Entries shown –
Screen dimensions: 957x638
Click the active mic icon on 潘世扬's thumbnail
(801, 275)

==

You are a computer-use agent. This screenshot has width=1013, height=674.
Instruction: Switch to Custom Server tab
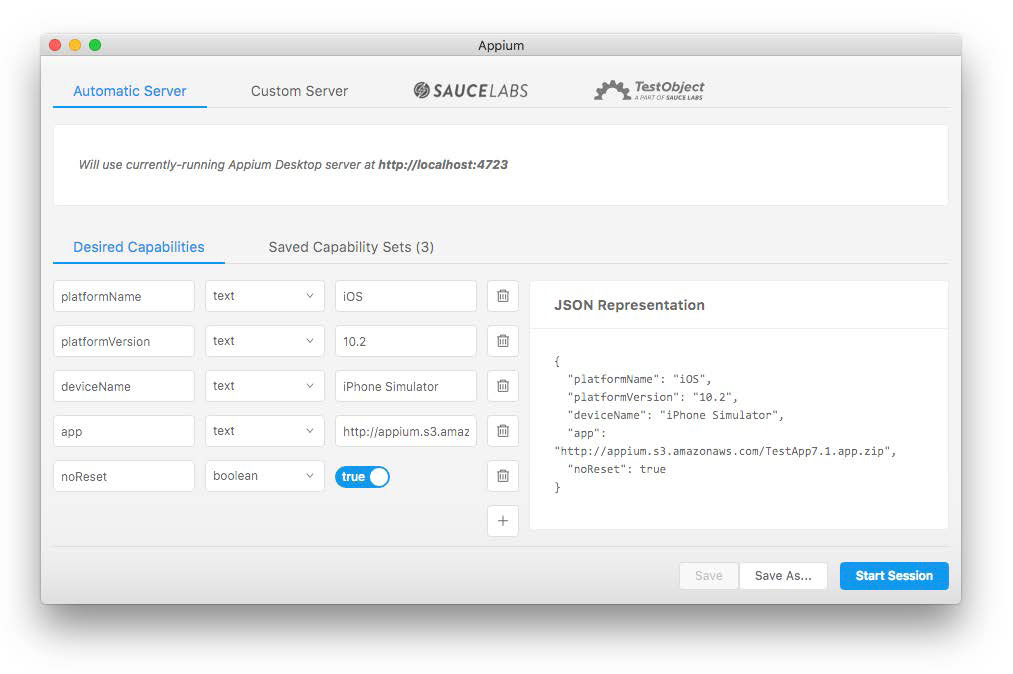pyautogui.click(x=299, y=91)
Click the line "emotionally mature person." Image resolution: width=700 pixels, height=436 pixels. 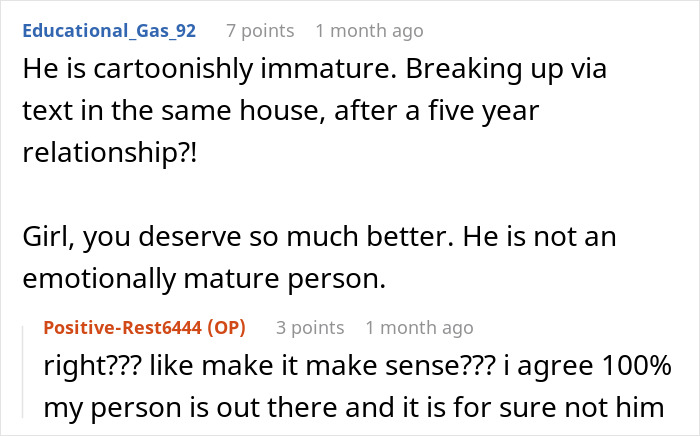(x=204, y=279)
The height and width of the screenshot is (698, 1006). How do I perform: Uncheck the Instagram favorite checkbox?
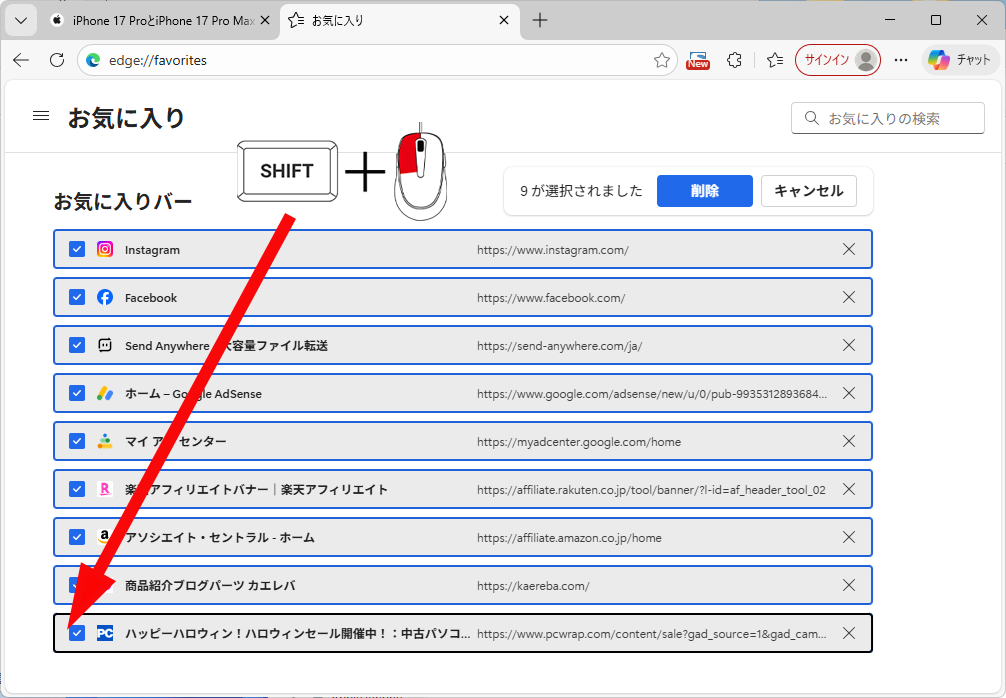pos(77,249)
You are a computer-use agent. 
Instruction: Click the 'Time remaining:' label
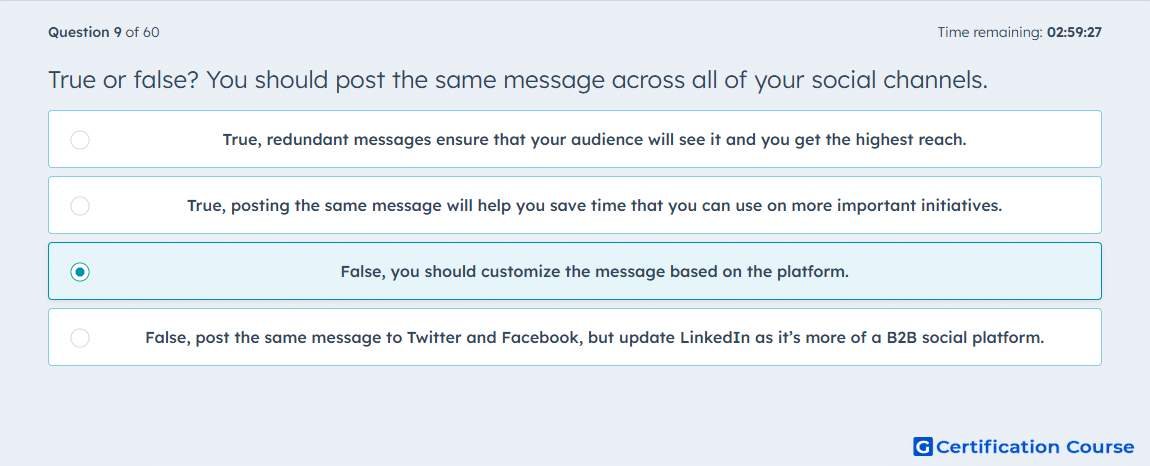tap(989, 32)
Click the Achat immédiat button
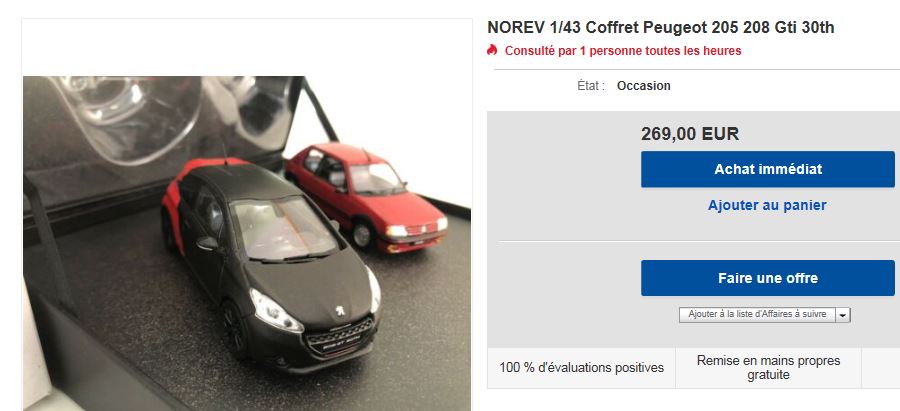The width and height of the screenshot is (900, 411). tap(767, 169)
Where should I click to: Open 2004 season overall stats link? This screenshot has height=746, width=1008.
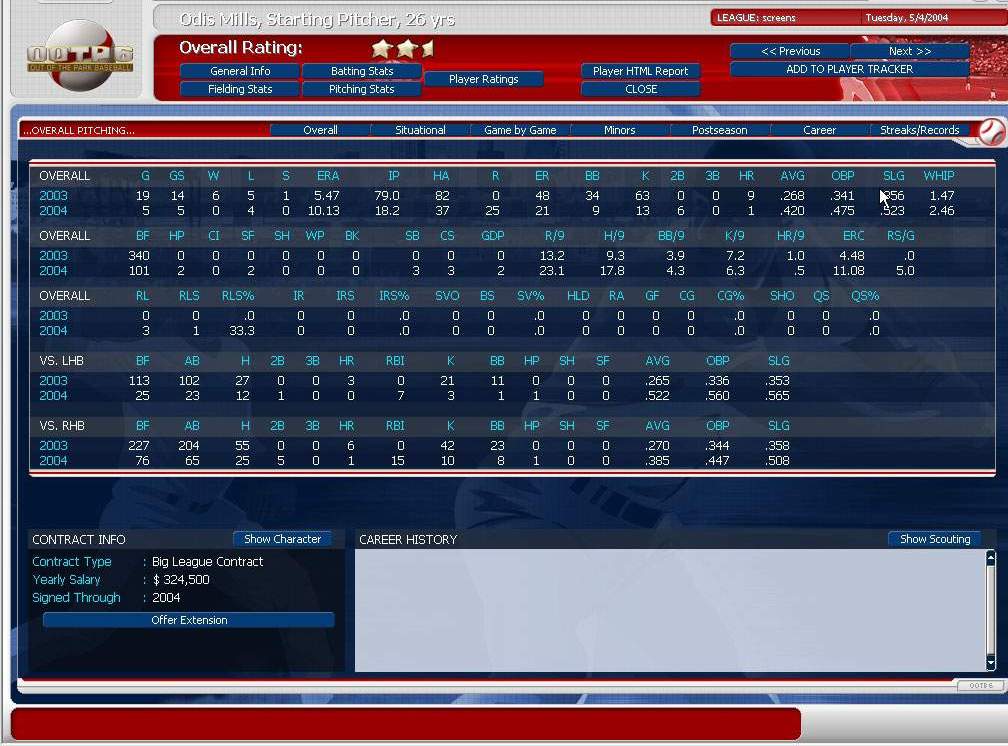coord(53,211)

Task instructions – Copy each line of the records above that carries the word "computer".

Result of the task –
You are a computer-use agent. This screenshot has width=1013, height=674.
You are a computer-use agent. 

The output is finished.